**DOCUMENT EXTRACT:**
Content starts
Medicine and Health
Integrative machine learning approaches for predicting disease risk using multi-omics data from the UK Biobank
O. Aguilar, C. Chang, et al.
Explore how Oscar Aguilar, Cheng Chang, Elsa Bismuth, and Manuel A Rivas harness machine learning to analyze multi-omics data from the UK Biobank, unveiling enhanced disease risk prediction for 22 conditions. Discover the surprising impact of integrating diverse biological data.
~3 min • Beginner • English
Introduction
Chronic diseases are leading causes of mortality and morbidity in the United States. While many efforts have focused on predicting chronic disease risks using genomics, lifestyle, nutrition, and demographics, their relative performance for risk assessment remains unclear. This study trains disease risk prediction models using four data types—demographics, genomics, metabolomics, and clinical biomarkers—to assess their contributions to prediction. Demographic (e.g., age, sex) and biomarker (e.g., glucose, cholesterol) data are standard in clinical diagnosis; genetic data capture heritable disease risk; metabolomics may add predictive value beyond clinical and demographic predictors. Prior work has often used singular data types, overlooking complex multi-factor interactions. Recent studies show individually using metabolomics, demographics, and genomics can predict age-related diseases and mortality, suggesting machine learning can leverage high-throughput, multi-omics data to capture non-linear relationships and enable integrative fusion approaches.
Content ends
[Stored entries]
Content starts
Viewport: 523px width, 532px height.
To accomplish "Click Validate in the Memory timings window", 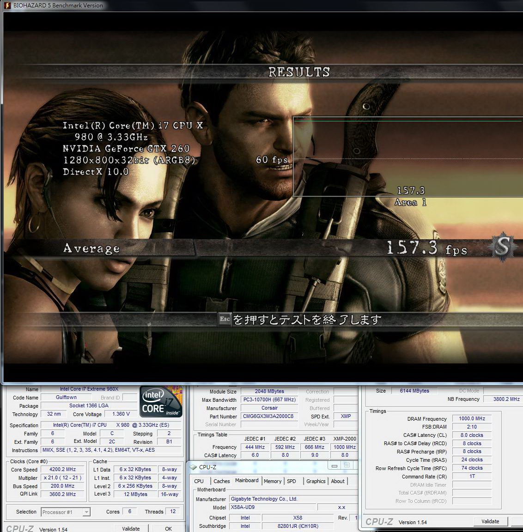I will [x=490, y=521].
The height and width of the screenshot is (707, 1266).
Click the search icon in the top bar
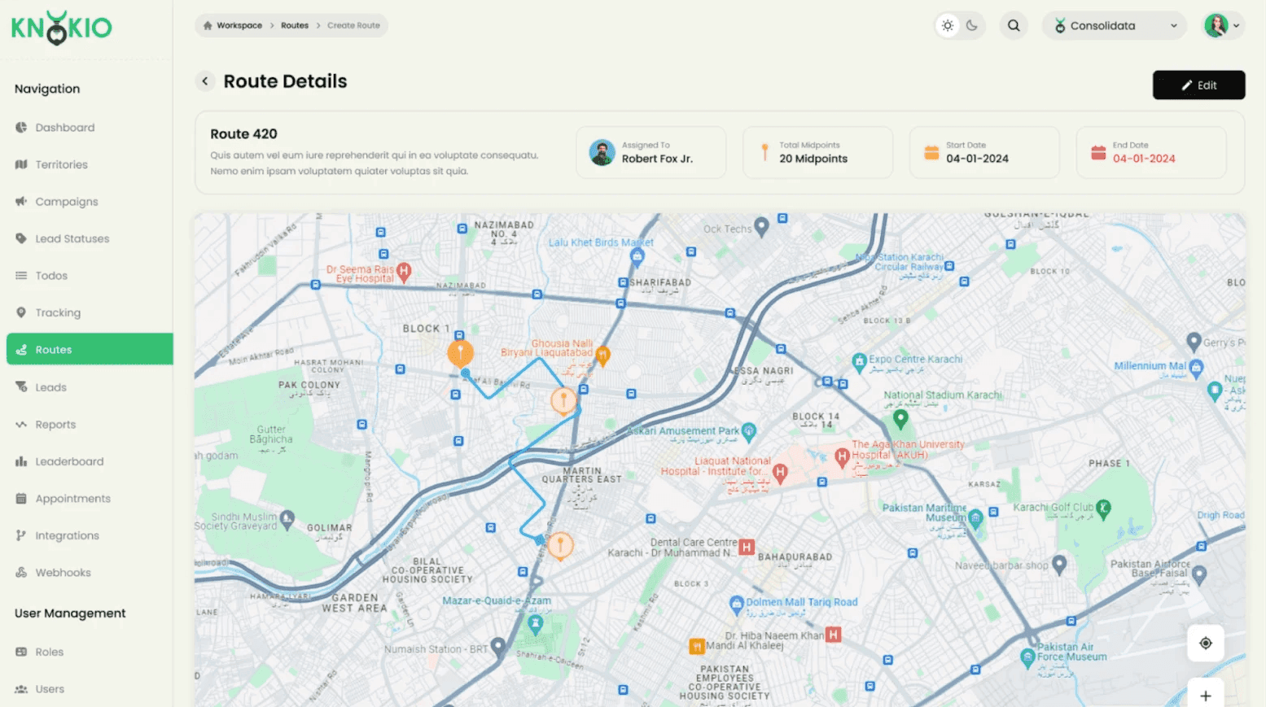click(1013, 25)
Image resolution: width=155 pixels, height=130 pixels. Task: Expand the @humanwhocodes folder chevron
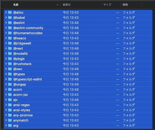pos(6,33)
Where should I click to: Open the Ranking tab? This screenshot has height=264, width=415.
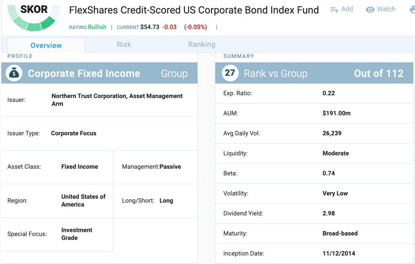(x=201, y=45)
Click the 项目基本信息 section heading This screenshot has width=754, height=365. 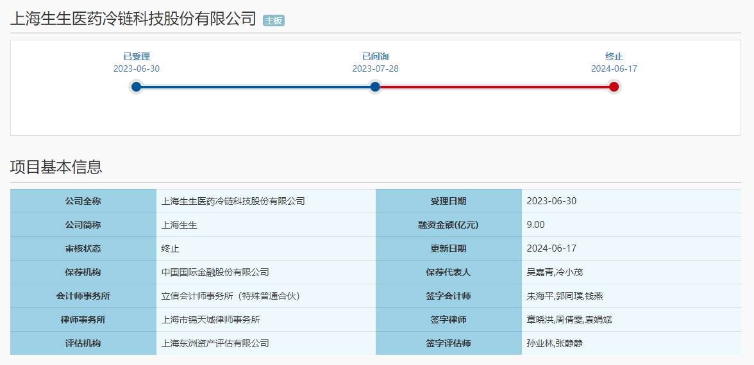(x=56, y=167)
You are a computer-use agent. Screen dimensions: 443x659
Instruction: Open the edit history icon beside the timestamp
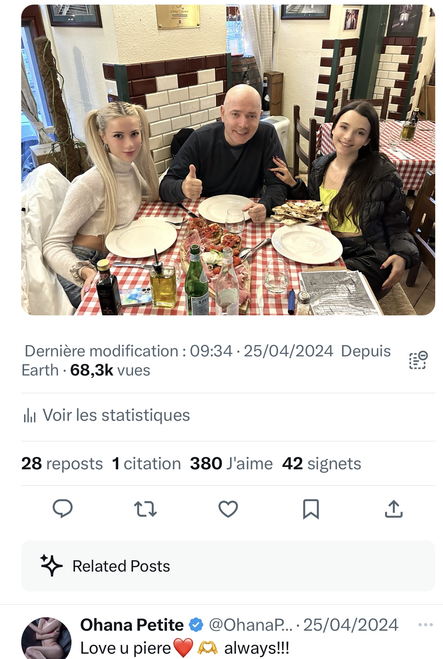pyautogui.click(x=418, y=360)
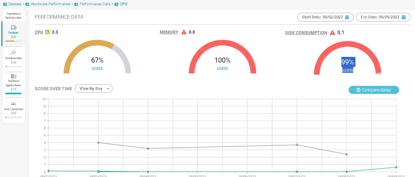Image resolution: width=415 pixels, height=177 pixels.
Task: Expand the View By Day dropdown
Action: tap(94, 89)
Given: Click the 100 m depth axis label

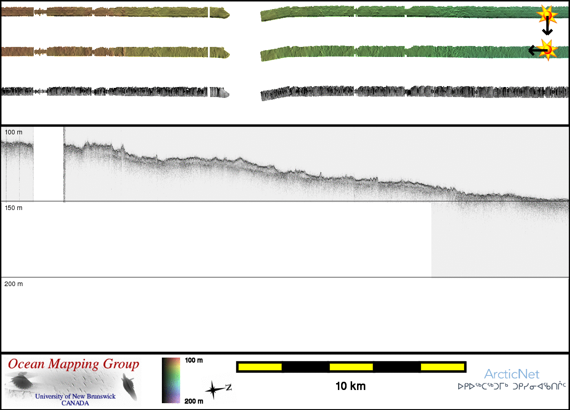Looking at the screenshot, I should tap(13, 132).
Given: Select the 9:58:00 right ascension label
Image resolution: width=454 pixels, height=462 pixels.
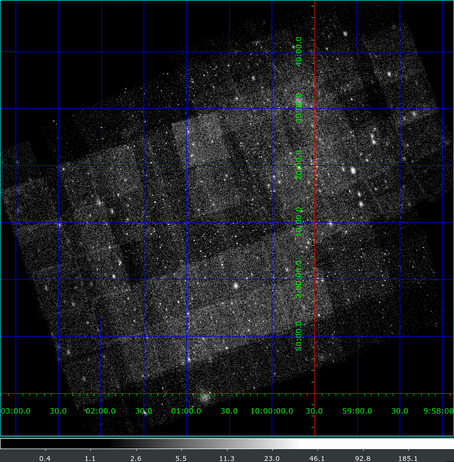Looking at the screenshot, I should coord(438,411).
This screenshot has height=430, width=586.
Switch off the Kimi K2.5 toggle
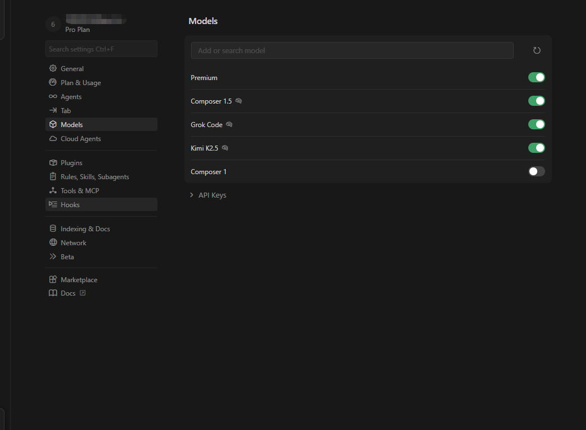(536, 148)
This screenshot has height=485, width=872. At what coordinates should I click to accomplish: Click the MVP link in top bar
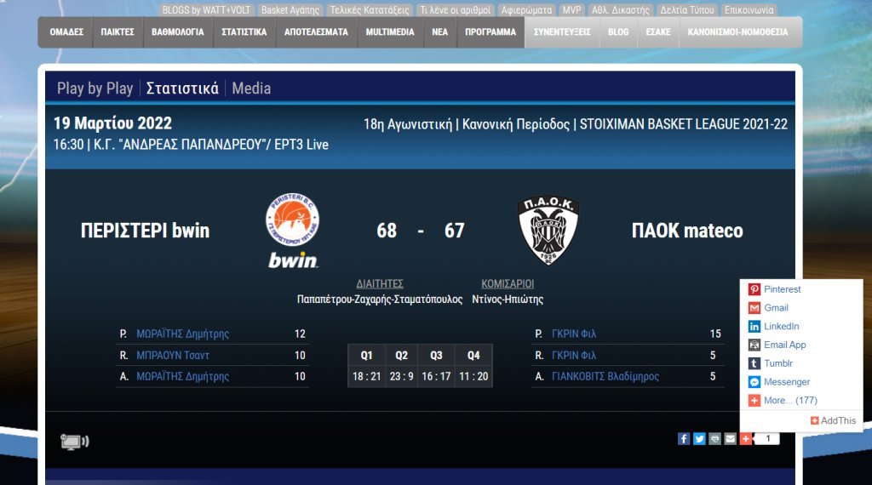tap(572, 10)
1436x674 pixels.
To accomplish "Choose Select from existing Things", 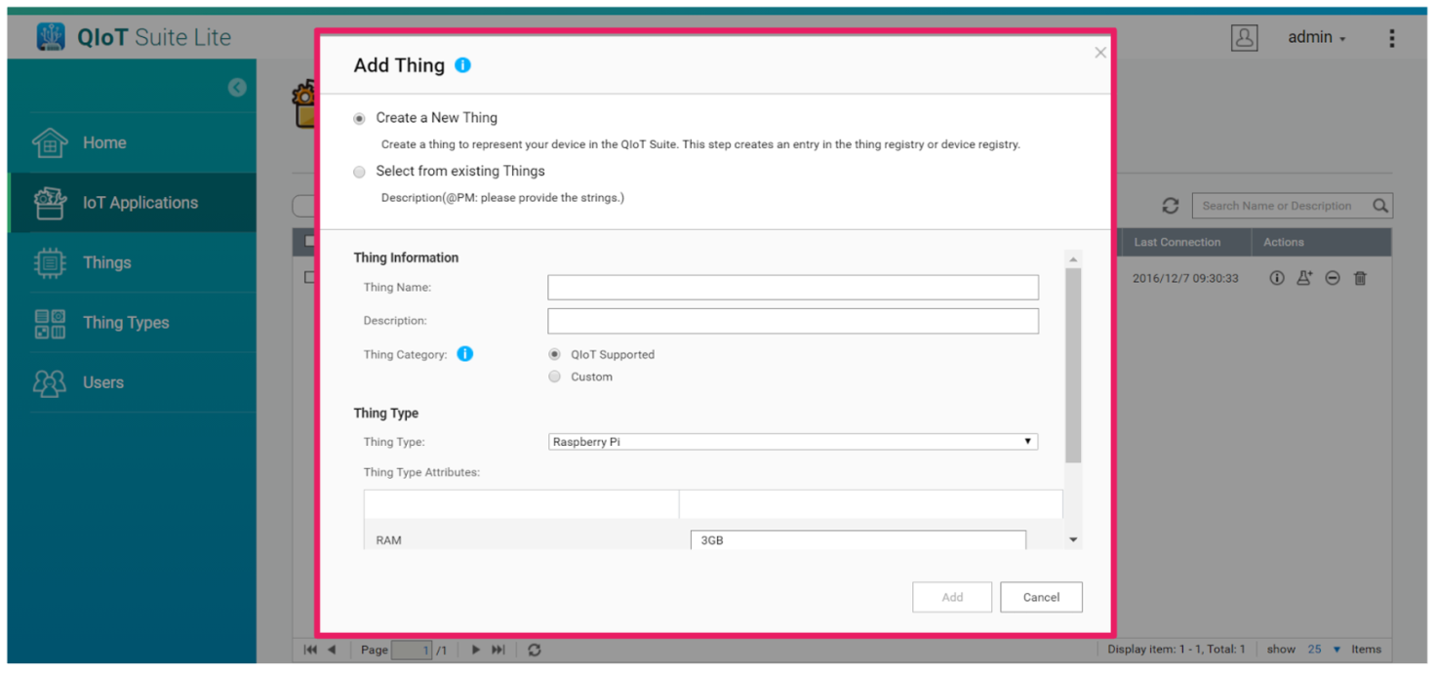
Content ends
**EXERCISE DESCRIPTION:**
Translate this sentence from the disease risk prediction summary into Spanish: "Prior work has often used singular data types, overlooking complex multi-factor interactions."

**THE COMPLETED TASK:**
Los trabajos previos a menudo han utilizado tipos de datos únicos, pasando por alto las complejas interacciones entre múltiples factores.